Finalmente, exatamente por descobrir todas estas falcatruas, e acusar quem me oprimia, fui agredida fisicamente para que não tivesse condições físicas e mentais de apregoar ao mundo, tudo que sabia, fui vítima da multiplicação de inquéritos, com base num mesmo fato: acusada de falsificar a assinatura de dois advogados que eu paguei para me defender, e que me roubaram, se apropriaram de bens, e se utilizaram da Justiça para formar conluio com aqueles com quem eu contendia na Justiça.
Tudo isso, tem o apoio da polícia e de alguns juízes do Estado de São Paulo, que trabalham apoiando elementos ligados ao PCC (narcotráfico).
Nem se fale, de milhares de obras públicas paradas, depois de terem sumido com o dinheiro público, sem que o Ministério Público ou os TCUs, tivessem o cuidado de fiscalizar a utilização desses recursos, antes da liberação das verbas.
Pense, pense.... Voce já precisou reclamar porque sofreu um erro médico? Já precisou reclamar porque não foi atendido no Hospital Público? A Justiça resolveu o seu problema? O Ministério Público visita os acusados em presídios, ou fala com quem acusa, antes da denúncia?
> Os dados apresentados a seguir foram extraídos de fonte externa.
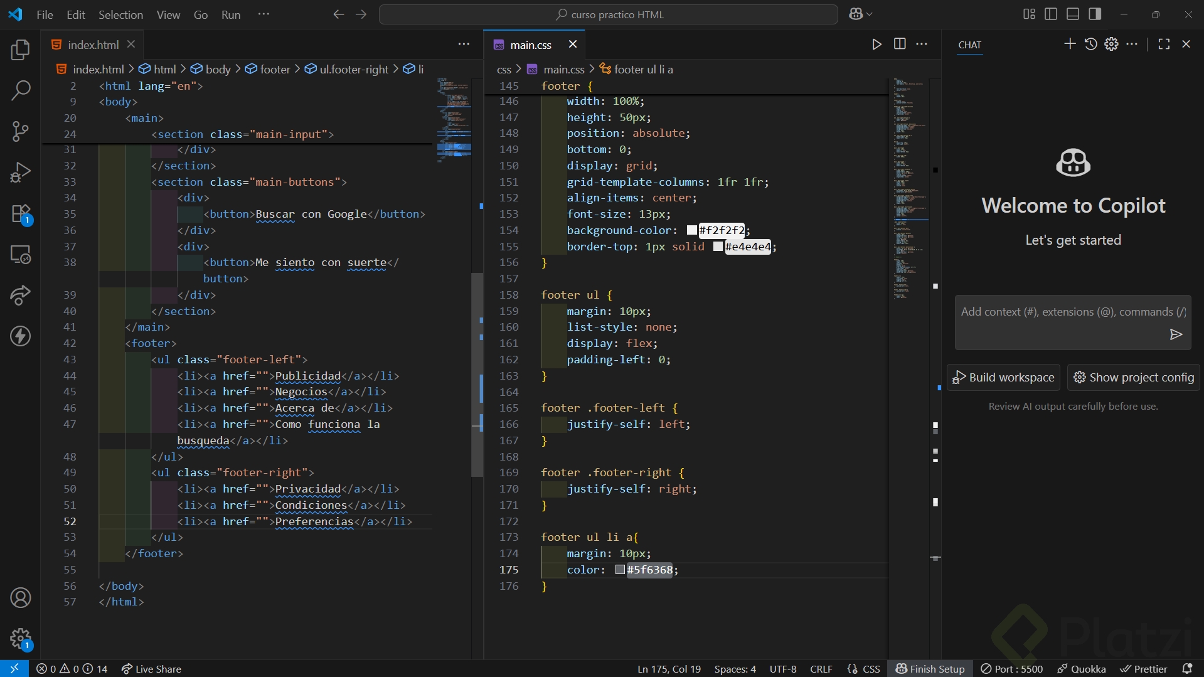Open the Search view in activity bar
Image resolution: width=1204 pixels, height=677 pixels.
20,90
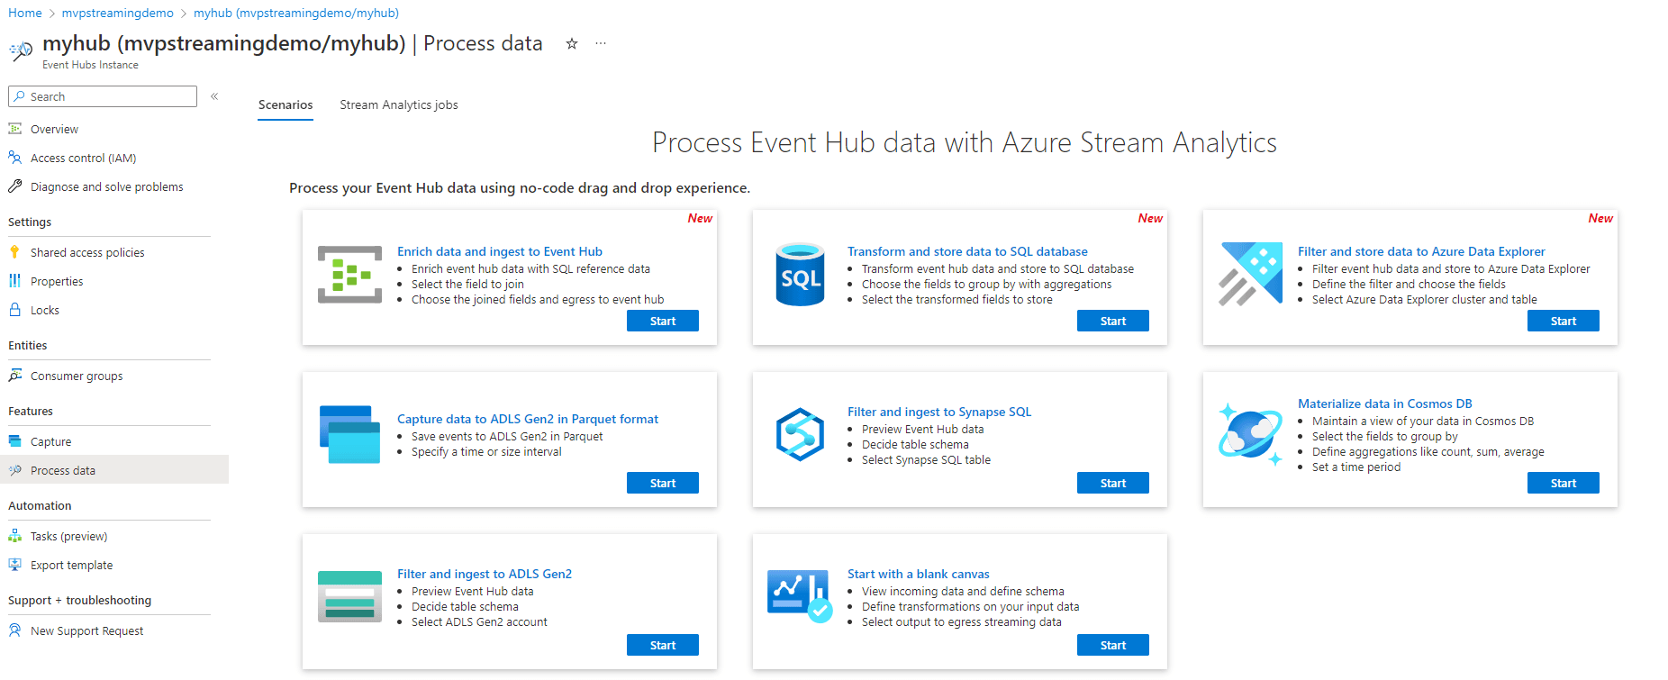
Task: Open the Capture feature
Action: (x=51, y=441)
E as crianças que são tiradas de mães, sem dó nem piedade, pelo Ministério Público.
Ah, sim a Lavajato está servindo a um propósito correto, mas nada justifica ficarmos de braços cruzados diante do aumento do narcotráfico, esquecido pelo Judiciário; da banalização da violência, diante do olhar complacente da Justiça; da situação de caos de hospitais públicos; da invasão das escolas públicas pelo traficantes; diante da infiltração de elementos do crime organizado dentro das instituições, inclusive do Judiciário.
É por isso que não se pode enfraquecer a Reforma do Judiciário.